Jul 16, 2007, 01:00 ET from Southern Nevada Water Authority

    LAS VEGAS, July 16 /PRNewswire/ -- Southern Nevada golf courses are
 discovering the benefits of replacing thirsty grass with water-efficient
 landscaping. Since 2001, Las Vegas area courses have converted more than
 18.5 million square feet of grass -- about 425 acres -- to water-smart
 landscaped, target-style courses resulting in a 1 billion gallon per year
 water savings.
     Eleven courses in Southern Nevada currently are in the midst of
 landscape conversions: among them, Red Rock Country Club has converted more
 than a million square feet this year alone at its Arroyo and Mountain
     Spanish Trail Golf and Country Club is undergoing a major overhaul of
 the entire course, including turf removal, reshaping and improving ponds
 and moving irrigation lines, said superintendent Jon Valentine.
     The City of Henderson has launched major landscape conversions at its
 municipal Wild Horse Golf Course, while the Angel Park Golf Club is in the
 midst of a 70-acre conversion scheduled for completion in 2008, said
 superintendent Bill Rohret. So far, he said, players are giving the changes
 "rave reviews."
     "We don't hear any more complaints about balls being lost in the
 rough," Rohret said.
     Along with landscape conversions, golf courses take other measures to
 save the community's most precious natural resource. All local golf courses
 have on-site weather stations linked to their irrigations systems by
 computers that enable each course to base their irrigation schedules on
 daily weather conditions. These systems also monitor evapotranspiration, or
 the amount of moisture given off by grasses and plants, so water is applied
 only as needed.
     Most golf courses use valve-in-head technology in their irrigation
 systems. While typical residential and commercial systems have one valve
 for every five to 10 sprinkler heads, golf course systems are equipped with
 one valve for each sprinkler head. This provides them with greater control
 over watering run times and coverage.
     Current drought restrictions subject local golf courses to water
 budgets, restricting them to 6.3 acre-feet of water per acre. (An acre-foot
 equals about 326,000 gallons.) Significant financial penalties are applied
 to any water used over budgeted amounts.
     Golf course water budgets are based upon acre-feet of water (including
 potable, raw, reclaimed and recycled water) for each acre irrigated,
 including lakes and ponds that exist within a golf course and those serving
 as golf course irrigation reservoirs. Once measured, the irrigated acreage
 remains fixed, creating an incentive for golf courses to convert unneeded
 turf to other styles of water-efficient landscaping. If a golf course
 expands its course by increasing the number of playing holes, a new
 irrigated acreage is determined.
     To further extend their water savings, golf courses in Southern Nevada
 primarily use warm season grasses.

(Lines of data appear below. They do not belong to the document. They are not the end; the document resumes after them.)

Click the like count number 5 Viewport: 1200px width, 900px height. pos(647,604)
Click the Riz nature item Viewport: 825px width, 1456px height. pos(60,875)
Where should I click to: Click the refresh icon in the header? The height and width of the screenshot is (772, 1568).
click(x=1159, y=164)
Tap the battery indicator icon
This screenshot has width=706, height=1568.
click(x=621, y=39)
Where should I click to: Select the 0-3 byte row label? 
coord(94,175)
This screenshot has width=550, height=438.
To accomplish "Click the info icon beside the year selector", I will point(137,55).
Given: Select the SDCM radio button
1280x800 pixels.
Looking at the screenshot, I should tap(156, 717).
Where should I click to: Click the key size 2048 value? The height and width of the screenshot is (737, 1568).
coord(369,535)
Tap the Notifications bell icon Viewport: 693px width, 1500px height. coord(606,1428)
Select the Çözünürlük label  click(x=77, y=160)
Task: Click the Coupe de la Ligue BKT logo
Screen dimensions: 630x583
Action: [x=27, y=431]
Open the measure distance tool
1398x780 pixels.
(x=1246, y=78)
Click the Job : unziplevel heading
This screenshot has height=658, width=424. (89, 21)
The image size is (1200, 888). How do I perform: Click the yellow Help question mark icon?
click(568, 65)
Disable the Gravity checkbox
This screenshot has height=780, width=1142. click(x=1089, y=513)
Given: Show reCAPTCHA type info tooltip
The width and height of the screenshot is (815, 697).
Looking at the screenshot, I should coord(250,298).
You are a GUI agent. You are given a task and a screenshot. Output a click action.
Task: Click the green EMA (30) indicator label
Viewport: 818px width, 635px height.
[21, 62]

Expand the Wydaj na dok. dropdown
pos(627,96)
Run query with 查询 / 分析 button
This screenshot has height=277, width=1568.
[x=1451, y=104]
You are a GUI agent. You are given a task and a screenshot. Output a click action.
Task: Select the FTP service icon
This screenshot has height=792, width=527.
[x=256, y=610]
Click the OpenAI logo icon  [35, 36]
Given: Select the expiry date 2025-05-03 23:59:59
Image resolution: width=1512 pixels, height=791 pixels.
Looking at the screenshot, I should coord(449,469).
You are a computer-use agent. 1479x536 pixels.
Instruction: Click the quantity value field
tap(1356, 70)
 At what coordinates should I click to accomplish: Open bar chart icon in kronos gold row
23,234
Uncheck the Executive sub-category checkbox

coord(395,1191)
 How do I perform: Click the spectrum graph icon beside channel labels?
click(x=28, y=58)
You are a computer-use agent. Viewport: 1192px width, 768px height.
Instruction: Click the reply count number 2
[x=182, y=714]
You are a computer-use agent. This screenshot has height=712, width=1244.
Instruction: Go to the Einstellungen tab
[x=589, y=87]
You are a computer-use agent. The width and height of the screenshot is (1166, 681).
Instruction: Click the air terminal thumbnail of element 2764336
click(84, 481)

Some municipal courses don't overseed,
 so the grass gets almost no water during the winter months and only about
 two-thirds as much as a cool-season grass, such as fescue, would require in
 the summer.
     Through these many efforts, Southern Nevada golf courses are doing
 their share in the community's ongoing efforts to conserve water and use it
 more efficiently.
     "Golf courses are the most judicious business about the way they use
 water," said Valentine. "We don't just set a timer and walk away. Water
 conservation is one of the biggest parts of what we do every day."